A respiração neurogênica central, caracterizada por hiperventilação rápida e sustentada, é um padrão respiratório anormal observado em pacientes com lesões específicas no tronco encefálico, particularmente no tegumento pontino central, ventral ao aqueduto ou ao quarto ventrículo.

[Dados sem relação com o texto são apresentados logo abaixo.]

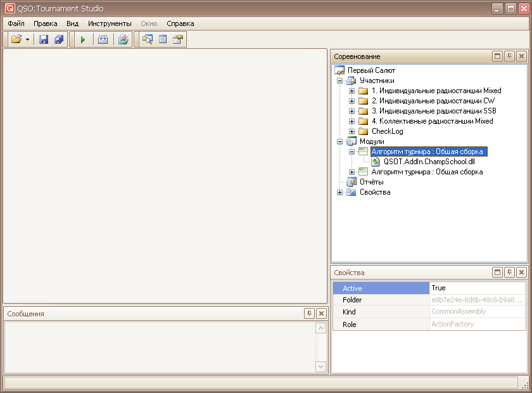Pin the Соревнование panel with pushpin

pos(509,56)
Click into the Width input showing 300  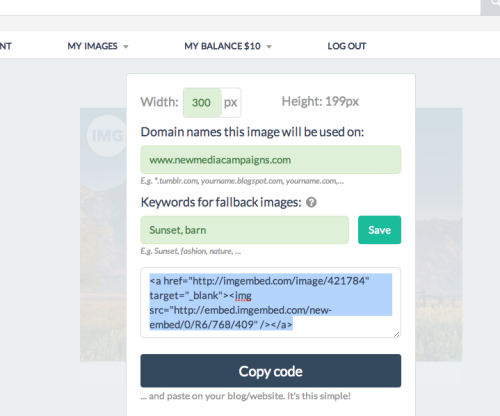(x=202, y=102)
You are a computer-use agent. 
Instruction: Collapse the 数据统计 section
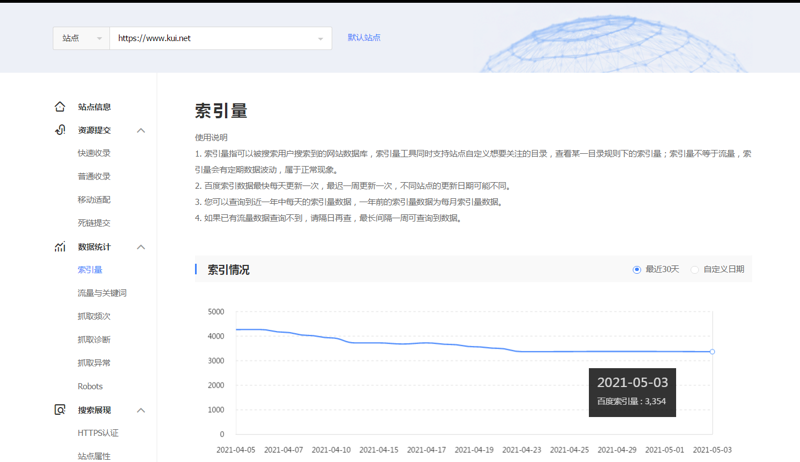pyautogui.click(x=141, y=247)
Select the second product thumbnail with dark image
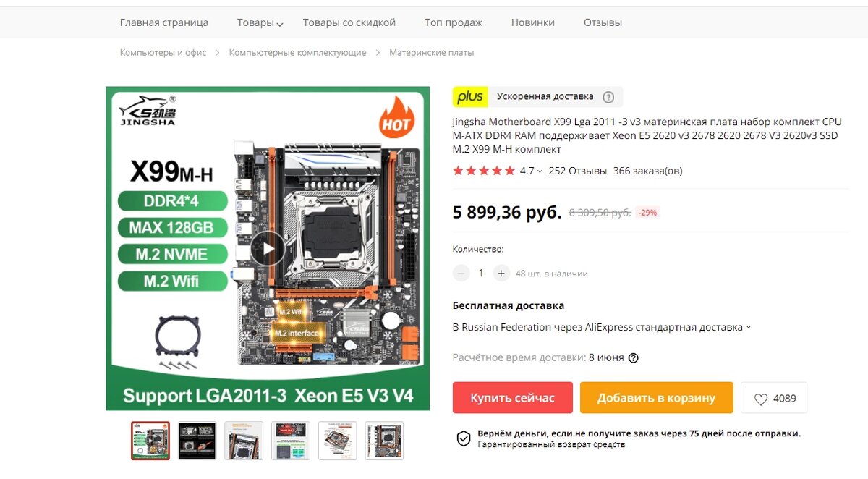The width and height of the screenshot is (868, 479). tap(197, 441)
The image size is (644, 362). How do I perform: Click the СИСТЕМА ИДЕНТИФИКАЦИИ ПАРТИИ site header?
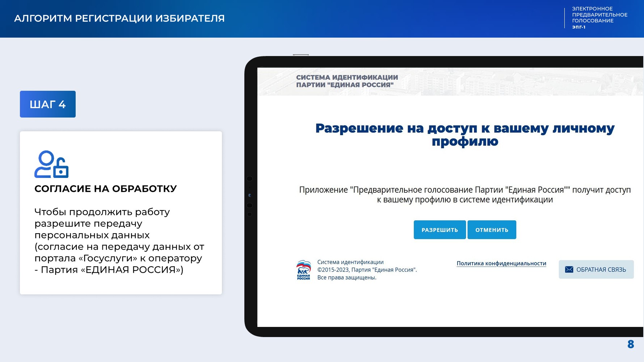(x=347, y=81)
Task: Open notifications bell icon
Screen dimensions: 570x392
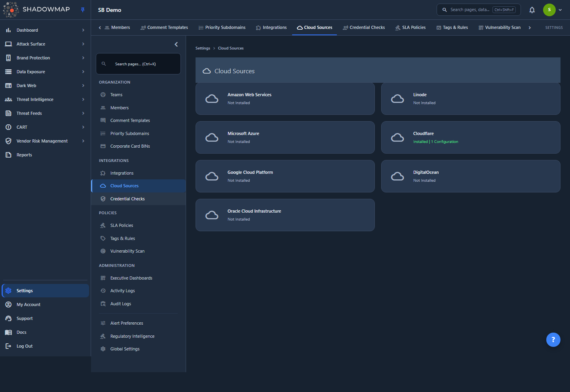Action: [532, 10]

A avaliação dos padrões respiratórios em pacientes com lesões neurológicas é um indicador crucial da localização e extensão do dano no tronco encefálico. A respiração neurogênica central é um dos padrões anormais que reflete disfunção em áreas específicas do sistema nervoso central, sendo importante para o diagnóstico topográfico e prognóstico. Este padrão é caracterizado por uma hiperventilação rápida e sustentada, com frequências respiratórias elevadas (40-70 irpm), sem períodos de apneia significativos. A fisiopatologia envolve lesões que afetam os centros respiratórios pontinos, especificamente no tegumento pontino central, ventral ao aqueduto cerebral ou ao quarto ventrículo. Essas lesões desinibem o centro inspiratório, levando à hiperventilação contínua. O diagnóstico da respiração neurogênica central é clínico, pela observação do padrão respiratório. O tratamento é direcionado à causa subjacente da lesão cerebral e ao suporte ventilatório, se necessário, para manter a oxigenação e ventilação adequadas. O prognóstico depende da etiologia e da reversibilidade da lesão no tronco encefálico.
A respiração neurogênica central é caracterizada por uma hiperventilação rápida, profunda e sustentada, com frequências respiratórias elevadas, geralmente entre 40 e 70 incursões por minuto. É um padrão persistente e regular.
Este padrão respiratório é tipicamente observado em pacientes com lesões no tegumento pontino central, especificamente ventral ao aqueduto cerebral ou ao quarto ventrículo. Essas lesões afetam os centros respiratórios pontinos.
Diferencia-se de Cheyne-Stokes (lesões prosencéfalo/diencefálicas, com ciclos de hiperpneia e apneia), respiração apnêustica (lesões pontinas inferiores, com pausas inspiratórias prolongadas) e respiração de Biot (lesões bulbares, com respirações irregulares e apneias imprevisíveis).